Q: The third quarterback rule, because you only have two have you given any thought to designating somebody else as your third quarterback on game day as the Buffalo Bills have been doing with Roscoe Parrish?

BB: Yeah, we've thought about that. That's a possibility. That's something - if it's the right situation - we thought it could be advantageous and within the rules, which there is a lot of third quarterback rules, situations that encompass all that that you have to look at. But sure, we'd consider that, absolutely.

Q: Maybe there's a wrinkle in the rule, but would there be a disadvantage to not just having an extra guy out there in uniform that you might be able to use in an emergency situation. If you get to the fourth quarter, he doesn't have to go into the game as the quarterback, does he?

BB: The whole point of the rule is to really be able to utilize that player if something happens to your first two guys. I think if you didn't really have any intention of using that guy as your third quarterback, if Rich Ohrnberger was your third quarterback, I don't know what advantage that would be for you. I understand the question, I'm not trying to be evasive. I'm saying, yes, that's something we've talked about and there are some very specific rules and situations that come into play. And if we feel like that's a beneficial thing to do, then we'd consider it, absolutely.

Q: Preparing for games like this against Peyton Manning, do you notice a different reaction to this game as you prepare for them, any extra excitement or nausea?

BB: It's hard to prepare for games every week in this league. Every team we play has talented players, great players, good coaches, a good system, things that are legitimate threats to what you're trying to do - what we're trying to do on our side of the ball.
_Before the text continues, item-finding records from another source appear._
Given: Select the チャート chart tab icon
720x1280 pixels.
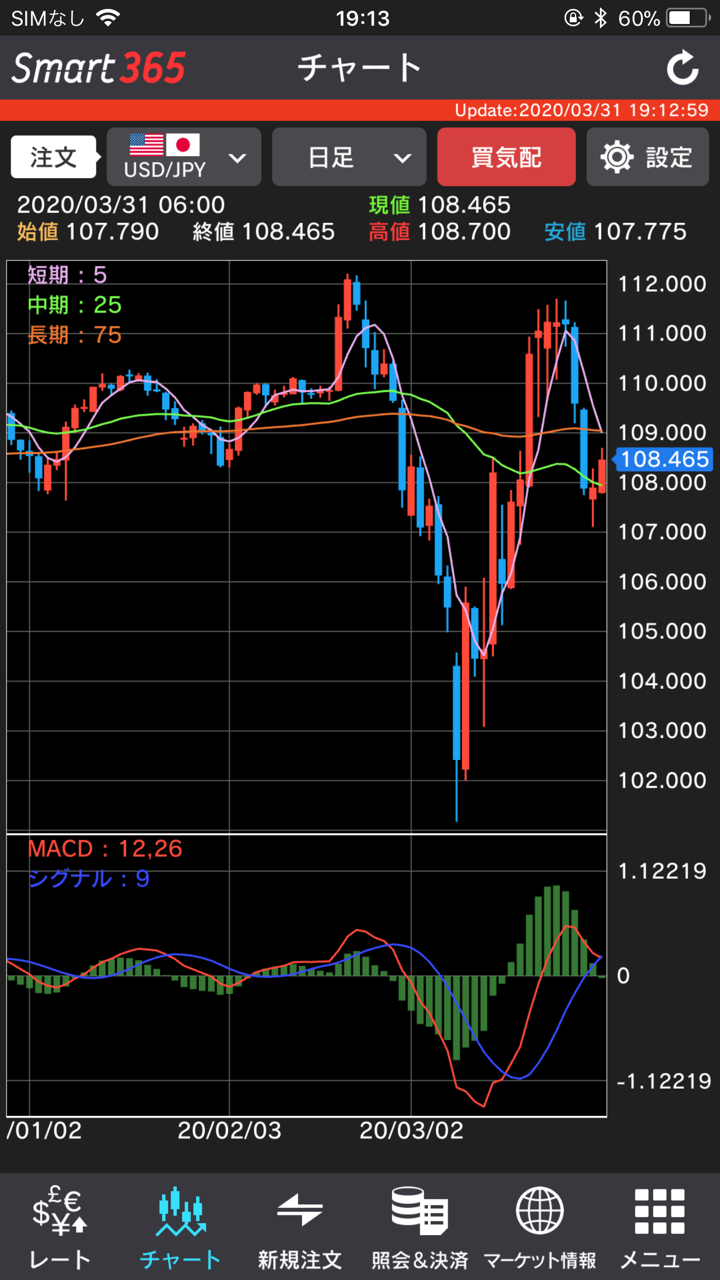Looking at the screenshot, I should tap(180, 1213).
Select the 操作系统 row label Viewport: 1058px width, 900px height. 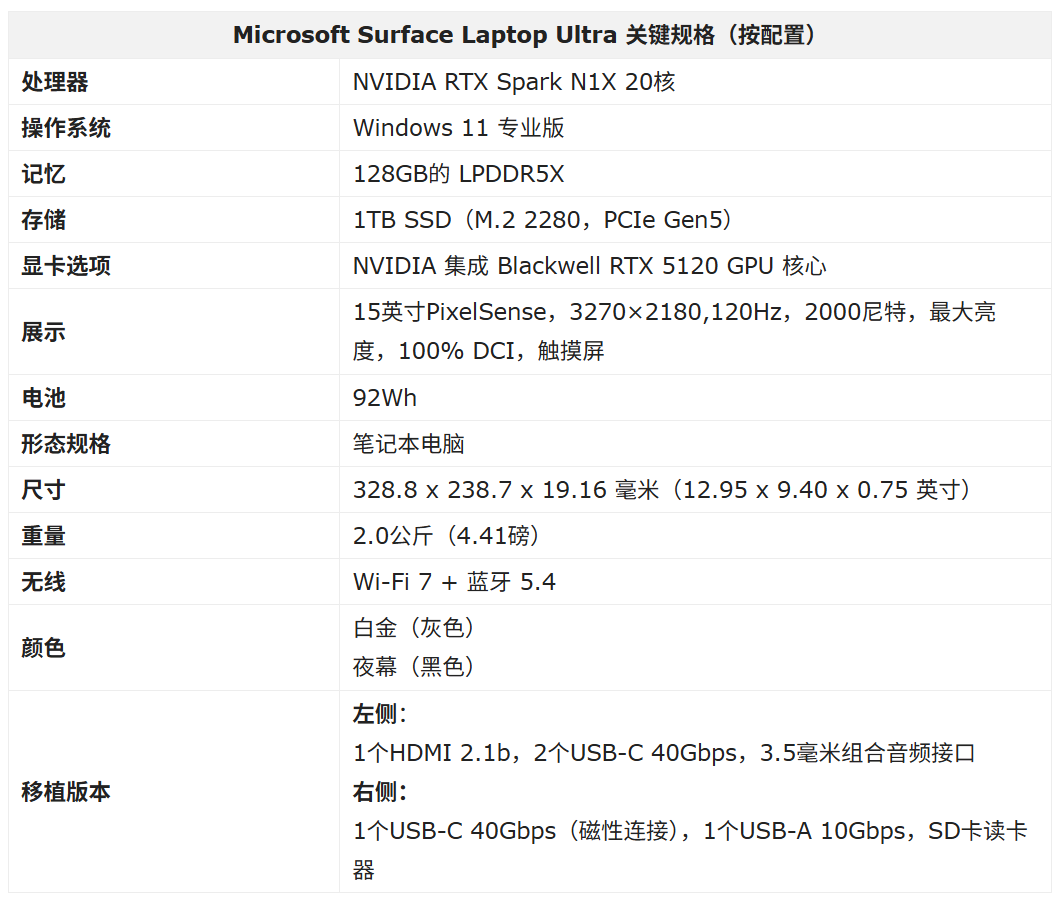(x=65, y=128)
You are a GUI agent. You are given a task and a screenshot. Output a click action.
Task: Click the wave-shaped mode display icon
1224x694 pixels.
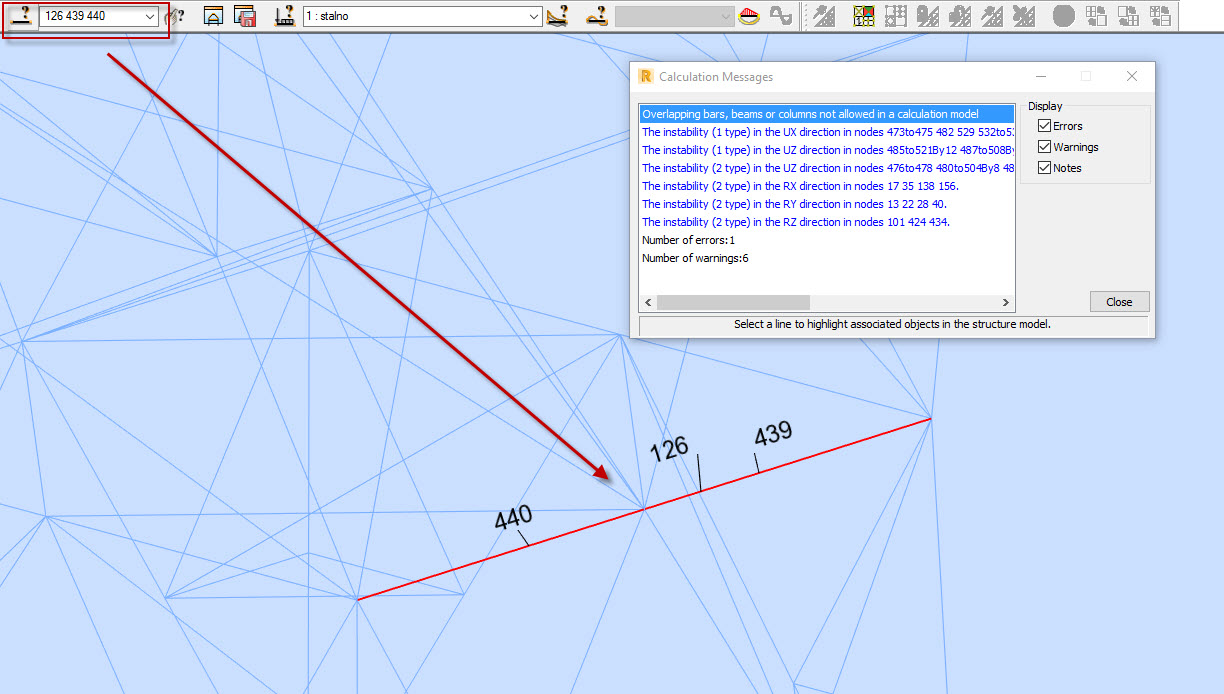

Each week, there're a lot of problems we have to face and of course this week's no different. Look, the Colts are a great team. They are 8-0. I think we all know how competitive they've been through the last decade. I'm not trying to minimize their performance or the challenges they present in anyway, I'm just saying those challenges exist on a weekly basis and each one's different, each one's unique and we have to prepare for each one differently. Every team we play is capable of beating us and every team we play we think we're capable of beating. That's kind of the way we approach is every week. I'm not saying this isn't a good matchup. There's nobody we have more respect for than the Colts, and what they've done through the years and how they've played against us. But the challenges are there every week.